Quick start

Don’t know where to start? These seven steps will set you up quickly on Linux:

  1. Set up the linuxperf module in both Adaptyst and Adaptyst Analyser.

  2. Make sure that your profiled program is compiled with frame pointers (otherwise, you may get broken stack traces in the performance analysis results). If you use GCC, this can be done by using the -fno-omit-frame-pointer and -mno-omit-leaf-frame-pointer (if available) compilation flags.

Note

Although not strictly necessary, we recommend having everything in your system compiled with frame pointers. Some Linux distributions already ship frame-pointer-friendly packages by default, e.g. Fedora 38+, Ubuntu 24.04+, and Arch Linux.

  1. Run this command (it changes the kernel settings for an entire machine, so be careful if you use a shared computer!):
sysctl kernel.perf_event_max_stack=1024
  1. Save the content below to system.yml (or other name of your choice):
entities:
  entity1:
    options:
      handle_mode: local
      processing_threads: 1  # Change this to a higher number if you have multiple CPUs/cores
    nodes:
      cpu:
        modules:
          - name: linuxperf
  1. Profile a command of your choice by running this as root (no quoting required):
adaptyst -s system.yml -d -- <command to be profiled>

Using shell-specific syntax

If your command uses any shell-specific syntax (e.g. redirection using < or >), you need to pass it through your shell as Adaptyst uses direct system calls to run programs.
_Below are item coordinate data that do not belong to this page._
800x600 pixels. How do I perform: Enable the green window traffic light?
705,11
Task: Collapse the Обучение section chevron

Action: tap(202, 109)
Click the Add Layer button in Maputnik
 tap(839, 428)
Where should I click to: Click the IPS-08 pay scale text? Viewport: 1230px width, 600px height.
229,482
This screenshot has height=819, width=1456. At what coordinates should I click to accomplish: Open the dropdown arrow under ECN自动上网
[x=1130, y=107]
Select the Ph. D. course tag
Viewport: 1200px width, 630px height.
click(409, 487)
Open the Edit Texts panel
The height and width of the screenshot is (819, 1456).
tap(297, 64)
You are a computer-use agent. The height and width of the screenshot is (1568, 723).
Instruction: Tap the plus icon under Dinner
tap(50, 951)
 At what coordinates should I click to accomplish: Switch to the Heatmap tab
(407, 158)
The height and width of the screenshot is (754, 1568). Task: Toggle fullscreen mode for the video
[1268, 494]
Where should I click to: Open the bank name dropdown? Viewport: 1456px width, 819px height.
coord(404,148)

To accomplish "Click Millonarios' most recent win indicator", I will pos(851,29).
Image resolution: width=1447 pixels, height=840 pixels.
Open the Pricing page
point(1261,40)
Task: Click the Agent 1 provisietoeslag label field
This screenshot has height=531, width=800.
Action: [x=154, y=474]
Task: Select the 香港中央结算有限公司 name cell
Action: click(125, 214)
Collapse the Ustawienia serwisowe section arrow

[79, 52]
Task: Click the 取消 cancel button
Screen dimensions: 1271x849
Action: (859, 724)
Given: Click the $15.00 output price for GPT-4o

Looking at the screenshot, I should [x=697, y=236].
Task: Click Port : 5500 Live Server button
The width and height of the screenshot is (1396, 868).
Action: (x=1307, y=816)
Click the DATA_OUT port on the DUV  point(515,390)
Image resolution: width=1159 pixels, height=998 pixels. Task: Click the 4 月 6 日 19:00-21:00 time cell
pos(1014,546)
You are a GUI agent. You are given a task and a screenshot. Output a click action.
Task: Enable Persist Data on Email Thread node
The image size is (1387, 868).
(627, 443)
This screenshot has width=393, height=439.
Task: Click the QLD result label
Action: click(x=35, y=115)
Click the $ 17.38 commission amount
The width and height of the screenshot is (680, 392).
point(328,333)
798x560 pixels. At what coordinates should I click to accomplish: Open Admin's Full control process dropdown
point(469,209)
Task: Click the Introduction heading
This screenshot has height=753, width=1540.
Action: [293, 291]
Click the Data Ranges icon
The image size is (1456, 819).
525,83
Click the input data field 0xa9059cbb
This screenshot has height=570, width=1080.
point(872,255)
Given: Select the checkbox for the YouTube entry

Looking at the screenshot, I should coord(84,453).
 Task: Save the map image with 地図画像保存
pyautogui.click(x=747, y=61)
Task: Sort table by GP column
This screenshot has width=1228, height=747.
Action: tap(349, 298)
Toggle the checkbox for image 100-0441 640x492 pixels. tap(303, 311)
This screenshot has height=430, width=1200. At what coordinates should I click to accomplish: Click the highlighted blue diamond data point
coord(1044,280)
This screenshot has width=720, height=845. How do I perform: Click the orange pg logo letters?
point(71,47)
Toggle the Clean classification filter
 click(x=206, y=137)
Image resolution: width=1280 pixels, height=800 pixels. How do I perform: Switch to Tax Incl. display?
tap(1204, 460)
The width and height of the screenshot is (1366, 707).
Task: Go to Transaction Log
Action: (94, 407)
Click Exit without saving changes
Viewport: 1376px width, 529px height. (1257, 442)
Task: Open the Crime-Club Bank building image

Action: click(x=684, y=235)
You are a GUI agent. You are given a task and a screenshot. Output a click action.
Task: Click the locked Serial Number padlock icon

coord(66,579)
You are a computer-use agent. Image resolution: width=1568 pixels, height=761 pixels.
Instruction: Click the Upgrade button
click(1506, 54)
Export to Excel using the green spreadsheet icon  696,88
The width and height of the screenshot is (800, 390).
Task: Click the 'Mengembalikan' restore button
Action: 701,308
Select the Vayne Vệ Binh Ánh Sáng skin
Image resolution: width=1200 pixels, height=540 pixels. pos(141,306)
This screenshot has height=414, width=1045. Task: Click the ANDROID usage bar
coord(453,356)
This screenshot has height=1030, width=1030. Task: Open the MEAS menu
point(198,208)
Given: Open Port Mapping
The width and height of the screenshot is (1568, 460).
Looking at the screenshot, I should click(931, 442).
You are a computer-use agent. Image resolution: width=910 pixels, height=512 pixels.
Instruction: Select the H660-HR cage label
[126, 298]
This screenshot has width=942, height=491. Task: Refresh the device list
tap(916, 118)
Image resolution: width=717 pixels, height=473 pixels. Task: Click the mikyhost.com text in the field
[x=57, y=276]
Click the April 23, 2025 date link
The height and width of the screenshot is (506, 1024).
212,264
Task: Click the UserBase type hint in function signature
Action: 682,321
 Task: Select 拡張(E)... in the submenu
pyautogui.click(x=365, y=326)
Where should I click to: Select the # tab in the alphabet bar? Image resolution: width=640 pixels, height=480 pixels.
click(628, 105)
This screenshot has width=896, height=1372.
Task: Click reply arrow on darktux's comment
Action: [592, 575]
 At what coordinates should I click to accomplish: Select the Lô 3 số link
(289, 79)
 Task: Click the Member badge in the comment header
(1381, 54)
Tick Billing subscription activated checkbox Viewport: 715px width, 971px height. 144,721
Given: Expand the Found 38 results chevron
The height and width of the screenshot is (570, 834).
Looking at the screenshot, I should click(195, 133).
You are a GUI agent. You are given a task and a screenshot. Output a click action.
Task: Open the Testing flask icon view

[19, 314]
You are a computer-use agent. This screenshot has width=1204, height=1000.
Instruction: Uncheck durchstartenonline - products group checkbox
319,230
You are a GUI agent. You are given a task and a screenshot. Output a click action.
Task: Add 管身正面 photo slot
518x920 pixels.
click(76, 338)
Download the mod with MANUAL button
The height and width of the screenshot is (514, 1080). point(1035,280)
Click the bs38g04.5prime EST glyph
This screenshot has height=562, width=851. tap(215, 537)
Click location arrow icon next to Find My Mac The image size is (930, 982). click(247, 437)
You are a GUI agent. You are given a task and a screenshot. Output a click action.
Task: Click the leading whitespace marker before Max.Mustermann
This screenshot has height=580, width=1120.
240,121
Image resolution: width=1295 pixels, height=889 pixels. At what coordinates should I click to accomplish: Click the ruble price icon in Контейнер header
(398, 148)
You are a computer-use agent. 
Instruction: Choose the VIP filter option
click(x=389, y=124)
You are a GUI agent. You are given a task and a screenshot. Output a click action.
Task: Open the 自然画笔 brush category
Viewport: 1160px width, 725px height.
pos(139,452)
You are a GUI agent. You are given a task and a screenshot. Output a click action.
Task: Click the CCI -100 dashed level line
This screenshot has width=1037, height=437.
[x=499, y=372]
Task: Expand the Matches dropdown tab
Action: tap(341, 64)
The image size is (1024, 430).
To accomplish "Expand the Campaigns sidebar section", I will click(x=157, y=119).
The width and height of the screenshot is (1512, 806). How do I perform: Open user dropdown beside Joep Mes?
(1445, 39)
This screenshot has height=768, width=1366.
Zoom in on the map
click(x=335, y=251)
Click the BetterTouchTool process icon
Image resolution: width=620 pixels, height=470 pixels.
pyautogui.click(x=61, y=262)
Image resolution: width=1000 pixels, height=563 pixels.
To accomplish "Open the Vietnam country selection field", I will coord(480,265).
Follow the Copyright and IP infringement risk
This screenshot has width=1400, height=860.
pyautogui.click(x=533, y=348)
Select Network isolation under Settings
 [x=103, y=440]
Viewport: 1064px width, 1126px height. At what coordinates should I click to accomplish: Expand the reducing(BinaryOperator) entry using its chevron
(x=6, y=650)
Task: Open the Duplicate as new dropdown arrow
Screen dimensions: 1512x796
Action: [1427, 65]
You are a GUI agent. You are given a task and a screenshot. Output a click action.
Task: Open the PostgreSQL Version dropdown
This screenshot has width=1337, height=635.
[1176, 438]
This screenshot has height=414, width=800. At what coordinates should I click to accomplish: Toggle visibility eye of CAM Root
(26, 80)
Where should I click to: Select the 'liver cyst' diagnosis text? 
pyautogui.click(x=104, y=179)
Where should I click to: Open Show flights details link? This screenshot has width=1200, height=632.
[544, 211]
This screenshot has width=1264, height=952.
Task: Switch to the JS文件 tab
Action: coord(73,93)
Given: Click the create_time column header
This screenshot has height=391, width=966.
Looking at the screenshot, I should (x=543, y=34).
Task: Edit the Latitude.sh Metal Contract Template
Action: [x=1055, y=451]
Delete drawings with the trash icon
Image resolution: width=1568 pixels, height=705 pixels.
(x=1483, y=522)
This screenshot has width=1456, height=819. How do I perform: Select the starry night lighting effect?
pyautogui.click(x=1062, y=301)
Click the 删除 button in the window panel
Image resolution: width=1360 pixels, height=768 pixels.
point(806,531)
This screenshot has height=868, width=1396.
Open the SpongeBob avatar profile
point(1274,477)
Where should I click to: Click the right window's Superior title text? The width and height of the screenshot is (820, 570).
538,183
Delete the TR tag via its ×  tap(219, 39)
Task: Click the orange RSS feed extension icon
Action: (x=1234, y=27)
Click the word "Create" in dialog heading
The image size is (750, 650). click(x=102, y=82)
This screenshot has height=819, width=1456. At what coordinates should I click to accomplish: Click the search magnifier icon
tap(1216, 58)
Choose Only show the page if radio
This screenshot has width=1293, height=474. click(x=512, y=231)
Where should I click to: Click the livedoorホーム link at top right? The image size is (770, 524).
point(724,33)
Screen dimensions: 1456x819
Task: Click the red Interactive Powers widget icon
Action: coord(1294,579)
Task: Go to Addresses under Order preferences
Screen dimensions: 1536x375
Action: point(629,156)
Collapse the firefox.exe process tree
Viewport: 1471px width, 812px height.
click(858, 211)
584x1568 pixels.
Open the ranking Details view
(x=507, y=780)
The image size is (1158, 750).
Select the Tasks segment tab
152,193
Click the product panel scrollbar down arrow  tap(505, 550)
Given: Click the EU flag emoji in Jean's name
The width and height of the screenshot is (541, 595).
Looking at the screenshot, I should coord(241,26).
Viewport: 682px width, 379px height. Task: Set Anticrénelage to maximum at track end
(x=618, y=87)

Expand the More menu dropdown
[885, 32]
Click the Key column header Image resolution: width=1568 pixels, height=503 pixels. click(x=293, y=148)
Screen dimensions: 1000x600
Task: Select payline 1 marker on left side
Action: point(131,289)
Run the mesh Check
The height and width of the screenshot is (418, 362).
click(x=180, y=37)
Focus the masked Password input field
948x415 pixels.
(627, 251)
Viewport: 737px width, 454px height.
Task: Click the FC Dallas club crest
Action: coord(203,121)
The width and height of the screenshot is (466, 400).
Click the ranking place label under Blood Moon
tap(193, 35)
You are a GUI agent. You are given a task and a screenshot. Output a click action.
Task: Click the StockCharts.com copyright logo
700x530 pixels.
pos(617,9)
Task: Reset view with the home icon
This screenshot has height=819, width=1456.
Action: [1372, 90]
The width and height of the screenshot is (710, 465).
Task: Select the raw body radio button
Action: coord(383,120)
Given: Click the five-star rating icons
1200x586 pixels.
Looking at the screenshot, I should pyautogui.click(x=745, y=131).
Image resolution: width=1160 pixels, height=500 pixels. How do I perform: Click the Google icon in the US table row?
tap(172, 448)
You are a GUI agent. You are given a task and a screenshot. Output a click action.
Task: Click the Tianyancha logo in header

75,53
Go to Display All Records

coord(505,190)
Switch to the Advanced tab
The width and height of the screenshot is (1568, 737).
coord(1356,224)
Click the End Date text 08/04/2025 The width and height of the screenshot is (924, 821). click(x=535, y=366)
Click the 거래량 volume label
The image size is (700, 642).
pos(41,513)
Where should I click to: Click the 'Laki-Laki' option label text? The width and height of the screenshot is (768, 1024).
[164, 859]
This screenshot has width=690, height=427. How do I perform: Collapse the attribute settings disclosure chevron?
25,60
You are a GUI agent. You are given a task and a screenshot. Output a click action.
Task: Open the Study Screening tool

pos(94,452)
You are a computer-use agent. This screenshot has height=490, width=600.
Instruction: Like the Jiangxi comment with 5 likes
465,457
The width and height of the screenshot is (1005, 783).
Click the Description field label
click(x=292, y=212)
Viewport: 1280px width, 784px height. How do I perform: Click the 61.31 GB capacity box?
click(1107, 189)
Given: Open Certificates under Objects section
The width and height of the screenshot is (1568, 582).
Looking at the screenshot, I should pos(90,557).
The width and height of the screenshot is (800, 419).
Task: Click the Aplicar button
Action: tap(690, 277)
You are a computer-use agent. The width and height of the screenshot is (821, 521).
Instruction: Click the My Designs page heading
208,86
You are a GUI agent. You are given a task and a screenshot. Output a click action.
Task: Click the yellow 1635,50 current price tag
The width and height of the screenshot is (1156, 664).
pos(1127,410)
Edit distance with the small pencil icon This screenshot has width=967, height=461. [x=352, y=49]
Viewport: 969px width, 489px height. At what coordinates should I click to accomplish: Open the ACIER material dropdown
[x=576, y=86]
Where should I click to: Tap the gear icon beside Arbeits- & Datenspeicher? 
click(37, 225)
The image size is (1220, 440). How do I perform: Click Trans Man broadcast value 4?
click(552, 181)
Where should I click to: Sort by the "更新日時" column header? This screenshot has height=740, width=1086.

For example, to profile program123 < test.txt run through bash, you need to execute adaptyst -s system.yml -d -- /bin/bash -c "program123 < test.txt".

Running Adaptyst as non-root

It is possible to run Adaptyst with linuxperf as non-root, but this requires some permission-related sysadmin steps since linuxperf needs higher privileges than a standard non-root user has (it is not necessary to grant full root rights though!). See here.

Warning

If you have NUMA (non-uniform memory access), you must either disable NUMA balancing for an entire machine by running sysctl kernel.numa_balancing=0 or run Adaptyst with linuxperf on a single NUMA memory node only.

  1. When Adaptyst finishes its job, move the produced results directory (by default: adaptyst_<UTC timestamp>__<positive integer>) to a new directory results (or other name of your choice), switch to the Python environment where Adaptyst Analyser is installed, and run this:
adaptyst-analyser results
  1. Open the indicated address in your browser (the output may differ, check your terminal window!):
[2024-10-12 13:57:52 +0200] [2192] [INFO] Listening at: http://127.0.0.1:8000 (2192)

Have fun! Consult the Adaptyst Analyser website navigation section along with the corresponding section for linuxperf to learn how to use the produced website most effectively.